## TEXTO DADO
☆ ☆ ☆ ☆ ☆

Nosso país vive uma onda de repressão dirigida a organizações e políticos de esquerda em geral, movimentos sociais, universidades, escolas e artistas.
Esse movimento tomou diversas formas nos últimos meses: a proibição da realização de atividades e exposições artísticas; conduções coercitivas aplicadas de maneira abusiva (violando a já pouco democrática Constituição atual); demissão de professores; a prisão de dirigentes do MST e do MTST; etc.
Nas universidades, isso tomou forma na proibição de grupos de estudo que tinham como temática o marxismo (como ocorreu na UFMG); a proibição de “atos a favor ou contra o Impeachment”, visando impedir a manifestação da comunidade universitária contra a derrubada do governo anterior pelo atual ilegítimo (ocorrida em Goiás visando a reitoria da UFG, mas que foi usada em âmbito nacional, como na realização de atos em órgãos públicos no Amazonas); e, mais recentemente, pela condução coercitiva a reitores da UFSC e da UFMG.
No caso da UFSC, o Ministério Público, não satisfeito com a condução coercitiva abusiva, ainda prendeu e fez passar por revista íntima o reitor (só solto por decisão de outro órgão jurídico), além de o destituir de seu cargo e o impedir de entrar na universidade, o que acabou por resultar em seu suicídio.

☆ ☆ ☆ ☆ ☆

## DADOS FORNECIDOS
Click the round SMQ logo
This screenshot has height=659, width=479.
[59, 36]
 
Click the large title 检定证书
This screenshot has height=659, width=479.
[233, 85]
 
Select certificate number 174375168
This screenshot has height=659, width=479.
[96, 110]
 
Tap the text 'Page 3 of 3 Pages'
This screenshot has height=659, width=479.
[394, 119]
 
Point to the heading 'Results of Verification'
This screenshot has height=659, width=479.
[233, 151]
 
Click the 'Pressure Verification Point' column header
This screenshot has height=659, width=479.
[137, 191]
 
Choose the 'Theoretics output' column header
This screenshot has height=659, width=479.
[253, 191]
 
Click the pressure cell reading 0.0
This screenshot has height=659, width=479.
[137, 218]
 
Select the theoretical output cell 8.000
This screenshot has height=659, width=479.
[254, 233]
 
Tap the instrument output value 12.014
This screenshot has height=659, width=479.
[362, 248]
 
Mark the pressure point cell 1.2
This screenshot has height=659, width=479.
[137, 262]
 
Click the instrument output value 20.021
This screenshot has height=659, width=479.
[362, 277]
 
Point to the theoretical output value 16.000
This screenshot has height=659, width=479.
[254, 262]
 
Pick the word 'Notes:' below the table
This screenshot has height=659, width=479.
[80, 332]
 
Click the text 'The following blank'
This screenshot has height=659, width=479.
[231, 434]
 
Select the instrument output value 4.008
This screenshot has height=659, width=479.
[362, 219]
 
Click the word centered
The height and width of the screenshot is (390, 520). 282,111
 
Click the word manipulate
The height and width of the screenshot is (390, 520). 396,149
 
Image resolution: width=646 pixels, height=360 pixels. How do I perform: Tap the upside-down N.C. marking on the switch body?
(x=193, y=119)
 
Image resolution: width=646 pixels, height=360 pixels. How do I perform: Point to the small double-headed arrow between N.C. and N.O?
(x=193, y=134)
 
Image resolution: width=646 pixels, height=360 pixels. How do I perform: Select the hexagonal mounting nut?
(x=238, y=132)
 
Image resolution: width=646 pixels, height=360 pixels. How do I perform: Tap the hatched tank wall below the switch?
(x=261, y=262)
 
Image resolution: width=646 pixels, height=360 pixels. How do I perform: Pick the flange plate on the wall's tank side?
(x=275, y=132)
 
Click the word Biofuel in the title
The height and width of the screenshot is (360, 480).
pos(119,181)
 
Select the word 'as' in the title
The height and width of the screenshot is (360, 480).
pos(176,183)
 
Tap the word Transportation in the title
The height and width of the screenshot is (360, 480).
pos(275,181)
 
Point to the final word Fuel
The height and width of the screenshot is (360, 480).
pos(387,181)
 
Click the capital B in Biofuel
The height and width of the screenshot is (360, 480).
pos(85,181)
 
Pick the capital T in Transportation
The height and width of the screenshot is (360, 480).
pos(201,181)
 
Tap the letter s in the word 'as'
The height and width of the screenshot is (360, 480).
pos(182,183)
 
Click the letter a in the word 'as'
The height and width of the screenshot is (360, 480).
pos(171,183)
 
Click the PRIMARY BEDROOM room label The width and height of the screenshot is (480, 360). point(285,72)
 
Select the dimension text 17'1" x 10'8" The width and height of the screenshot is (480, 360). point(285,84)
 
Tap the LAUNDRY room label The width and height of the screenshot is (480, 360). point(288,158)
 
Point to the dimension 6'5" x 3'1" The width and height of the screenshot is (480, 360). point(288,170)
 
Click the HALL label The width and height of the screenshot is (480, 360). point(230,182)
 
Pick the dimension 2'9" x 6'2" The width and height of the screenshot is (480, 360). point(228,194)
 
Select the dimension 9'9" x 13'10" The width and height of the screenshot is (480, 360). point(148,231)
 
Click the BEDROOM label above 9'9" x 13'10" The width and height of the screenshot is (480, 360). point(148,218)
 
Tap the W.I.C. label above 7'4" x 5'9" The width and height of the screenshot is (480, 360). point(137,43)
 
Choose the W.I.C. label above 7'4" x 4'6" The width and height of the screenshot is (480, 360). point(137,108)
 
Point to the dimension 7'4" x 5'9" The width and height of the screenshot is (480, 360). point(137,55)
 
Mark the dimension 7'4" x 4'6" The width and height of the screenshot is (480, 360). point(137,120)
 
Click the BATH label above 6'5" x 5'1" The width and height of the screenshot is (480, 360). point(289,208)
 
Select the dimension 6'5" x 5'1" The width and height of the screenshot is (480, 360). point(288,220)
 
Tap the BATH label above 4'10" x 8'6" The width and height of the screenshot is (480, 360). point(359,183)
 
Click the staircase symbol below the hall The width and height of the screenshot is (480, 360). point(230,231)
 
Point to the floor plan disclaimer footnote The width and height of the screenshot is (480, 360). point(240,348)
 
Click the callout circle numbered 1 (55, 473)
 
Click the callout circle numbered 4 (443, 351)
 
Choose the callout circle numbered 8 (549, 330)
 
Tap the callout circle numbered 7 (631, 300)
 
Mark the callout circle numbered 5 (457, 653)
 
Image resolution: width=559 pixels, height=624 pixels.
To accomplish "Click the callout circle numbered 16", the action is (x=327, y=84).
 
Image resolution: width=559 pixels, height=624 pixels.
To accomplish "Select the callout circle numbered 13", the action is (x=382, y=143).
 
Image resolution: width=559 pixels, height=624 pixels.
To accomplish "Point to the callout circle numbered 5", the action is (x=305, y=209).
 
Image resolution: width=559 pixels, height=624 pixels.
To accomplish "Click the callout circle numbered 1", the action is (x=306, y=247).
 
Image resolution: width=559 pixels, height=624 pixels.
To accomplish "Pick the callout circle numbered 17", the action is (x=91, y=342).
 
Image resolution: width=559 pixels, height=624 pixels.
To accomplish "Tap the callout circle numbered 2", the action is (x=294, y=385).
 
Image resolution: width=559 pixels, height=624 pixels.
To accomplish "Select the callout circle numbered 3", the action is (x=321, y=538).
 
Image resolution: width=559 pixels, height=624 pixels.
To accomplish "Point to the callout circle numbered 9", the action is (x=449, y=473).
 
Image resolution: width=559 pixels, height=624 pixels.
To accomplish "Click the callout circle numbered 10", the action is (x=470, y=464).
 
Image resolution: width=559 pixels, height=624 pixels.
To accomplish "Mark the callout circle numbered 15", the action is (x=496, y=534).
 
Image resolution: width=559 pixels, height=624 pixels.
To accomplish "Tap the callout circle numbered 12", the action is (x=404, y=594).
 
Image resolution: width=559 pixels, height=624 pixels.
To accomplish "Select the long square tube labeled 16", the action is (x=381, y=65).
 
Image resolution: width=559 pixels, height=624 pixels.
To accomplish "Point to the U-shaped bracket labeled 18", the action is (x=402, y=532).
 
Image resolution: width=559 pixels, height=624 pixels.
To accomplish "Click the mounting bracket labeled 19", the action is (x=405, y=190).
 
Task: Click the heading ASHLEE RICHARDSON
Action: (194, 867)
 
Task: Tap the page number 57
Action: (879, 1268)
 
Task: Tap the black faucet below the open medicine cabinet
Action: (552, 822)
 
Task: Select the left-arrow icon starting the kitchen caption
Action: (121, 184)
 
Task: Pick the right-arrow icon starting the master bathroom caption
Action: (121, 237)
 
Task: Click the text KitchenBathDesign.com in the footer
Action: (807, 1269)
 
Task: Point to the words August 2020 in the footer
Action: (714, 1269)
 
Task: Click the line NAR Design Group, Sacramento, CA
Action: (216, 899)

☆ ☆ ☆ ☆ ☆

## EXERCÍCIO
Por favor, continue o texto sobre a repressão à esquerda, aos movimentos sociais e às universidades a partir da última frase dele. As linhas acima são um material à parte, sem ligação com o texto.

## RESPOSTA AO EXERCÍCIO
Para quem viveu, ou conhece minimamente a história da Ditadura e como se deu a repressão nas universidades na época, salta aos olhos algumas semelhanças. O nome da operação realizada na UFMG, “Esperança Equilibrista”, é uma provocação aberta, dirigida a associar as denúncias à ditadura à corrupção, como fazem os grupos de extrema-direita desde que vários presos políticos receberam justas indenizações (seu alvo, como se sabe, foi o “Memorial da Anistia Política do Brasil”). No caso da UFSC, embora não tão explícita, a associação com a ditadura é ainda mais grave; como chamou a atenção Roberto Romano, em seu artigo “Suicídio do reitor ou da universidade livre?”[1], que
O primeiro traço a chamar nossa memória encontra-se em algo que desagrega toda sociedade, em especial a reunida nos campi. Trata-se da abjeta delação que volta a ser empregada como instrumento repressivo por agentes do Estado, em setores midiáticos e na própria universidade. No caso em pauta, o estopim da crise reside numa delação contra o reitor. O dirigente foi preso e submetido ao escárnio público sem os mínimos requisitos de justiça, como o direito de ser ouvido antes de encarcerado. Os repressores e seus aliados da imprensa não se preocuparam um só instante com a sua honra e a dignidade do cargo por ele ocupado. Ele foi exposto à execração popular sem nenhuma prudência. Em país onde ocorrem a cada instante casos como o da Escola Base, os linchamentos reiteram a barbárie. Todos os pesquisadores e docentes que pensam e agem com prudência, recordam os procedimentos impostos à academia após o golpe de 1964. As cassações de funcionários, lentes, estudantes, anunciaram a posterior tortura, morte e aniquilação dos direitos. Delatores surgiram como cogumelos nas escolas de ensino superior, com os dedos em riste contra adversários ideológicos ou concorrentes bem-sucedidos aos cargos, pesquisadores com maior notoriedade junto aos poderes públicos, à comunidade universitária mundial, ao público. O Livro Negro da USP traz relatos nauseantes de prática acusatória e anônima, na qual as baixezas emulavam a covardia. Quem foi delatado perdia tudo e foi tangido rumo às prisões ou exílio. O indigitado, não raro, era posto na “cadeira do dragão” e outros tormentos, após seguir o caminho de orgãos como o DOPS em veículos oficiais, cedidos por dirigentes universitários ao aparato policial.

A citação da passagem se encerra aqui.